Academische leerkracht verlaat po door gebrek aan uitdaging en beloning
Sinds 2008 is er de mogelijkheid om via een academische opleiding opgeleid te worden tot leerkracht voor het primair onderwijs. Verschillende pabo’s bieden een combinatie aan van een pabo en een universitaire opleiding onderwijskunde of pedagogische wetenschappen. Met name de VSNU, in het bijzonder oud-voorzitter Karl Dittrich, heeft zich de afgelopen jaren ingezet om de academische leraar te promoten. Het primair onderwijs lijkt deze academisch geschoolde docenten volgens nieuw onderzoek echter niet op waarde te schatten.
Het potentieel wordt niet benut
Middels een enquête onder schoolleiders en academisch opgeleide leraren zijn er vragen gesteld over de inzet van deze leraren en hun loopbaanmogelijkheden. “Op basis van de enquêtes kunnen we samenvattend stellen dat het potentieel en de meerwaarde van academisch opgeleide leerkrachten in het primair onderwijs nog niet ten volle wordt benut”, staat in het onderzoeksrapport.
Meld u hier aan de ScienceGuide Nieuwsbrief
De vragenlijst is verspreid zowel onder docenten die in het onderwijs werken als onder mensen die het onderwijs weer hebben verlaten. Een groot deel (71 procent) van de uit het onderwijs vertrokken academische leerkrachten geeft aan dat het gebrek aan loopbaanmogelijkheden een belangrijke factor was bij de beslissing om het onderwijs te verlaten. Ook worden een te laag salaris en te weinig aandacht voor het kind relatief vaak als vertrekreden genoemd door academisch opgeleide leerkrachten, zo’n 70% geeft dit aan dat dit matig tot heel erg de reden is om het onderwijs te verlaten
Uitgedaagd voelen
Hier liggen kansen om een aanzienlijke hoeveelheid academische leerkrachten voor het po te behouden, zeggen de onderzoekers.
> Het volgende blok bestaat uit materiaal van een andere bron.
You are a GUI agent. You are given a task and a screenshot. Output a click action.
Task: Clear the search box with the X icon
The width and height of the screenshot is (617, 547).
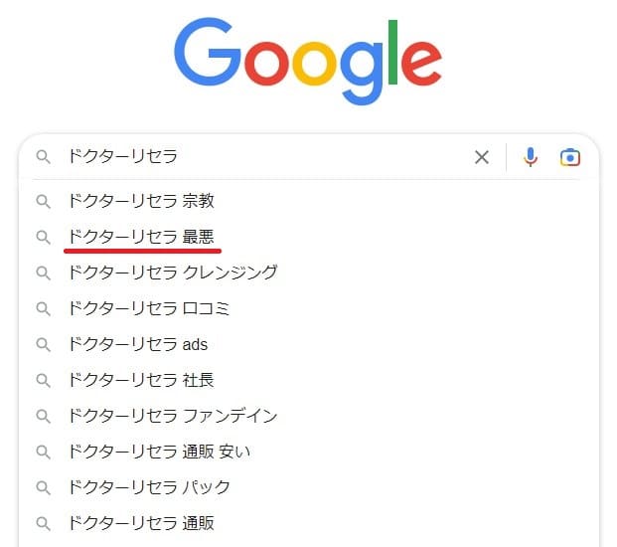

Daarvoor dient wel meer werk gemaakt te worden van de loopbaanmogelijkheden voor deze leerkrachten. Ook zullen zij vaker de ruimte moetenkrijgen om zich te ontplooien in een aanvullende rol naast het voor de klas staan, zodat zij zich ook op hun academische competenties uitgedaagd voelen.
Ook de academisch opgeleide leerkrachten die nog wel in het po werkzaam zijn ervaren de loopbaanmogelijkheden van de leerkrachten vaak als onvoldoende of matig; 28 procent noemt de loopbaanmogelijkheden matig en 19 procent noemt deze zelfs ronduit onvoldoende. Deze cijfers komen in grote lijnen overeen met de cijfers uit eerder onderzoek. Academische opgeleide leerkrachten zien veel belemmeringen ten aanzien van hun loopbaanmogelijkheden.
De vaakst genoemde belemmering is dat er buitenom het lesgeven te weinig tijd is om iets met die academische vaardigheden te doen; 66 procent van de nog binnen het po werkende respondenten geeft dit aan. Ook geeft ongeveer de helft van de leerkrachten aan dat er onvoldoende professionaliseringsmogelijkheden zijn die aansluiten bij hun academische vaardigheden en dat er onvoldoende ontwikkelmogelijkheden binnen de organisatie zijn. Een lichtpuntje op het gebied van loopbaanmogelijkheden is wel dat academische leerkrachten doorgaans positiever zijn over de loopbaanmogelijkheden op hun eigen school dan over de loopbaanmogelijkheden in het po in het algemeen.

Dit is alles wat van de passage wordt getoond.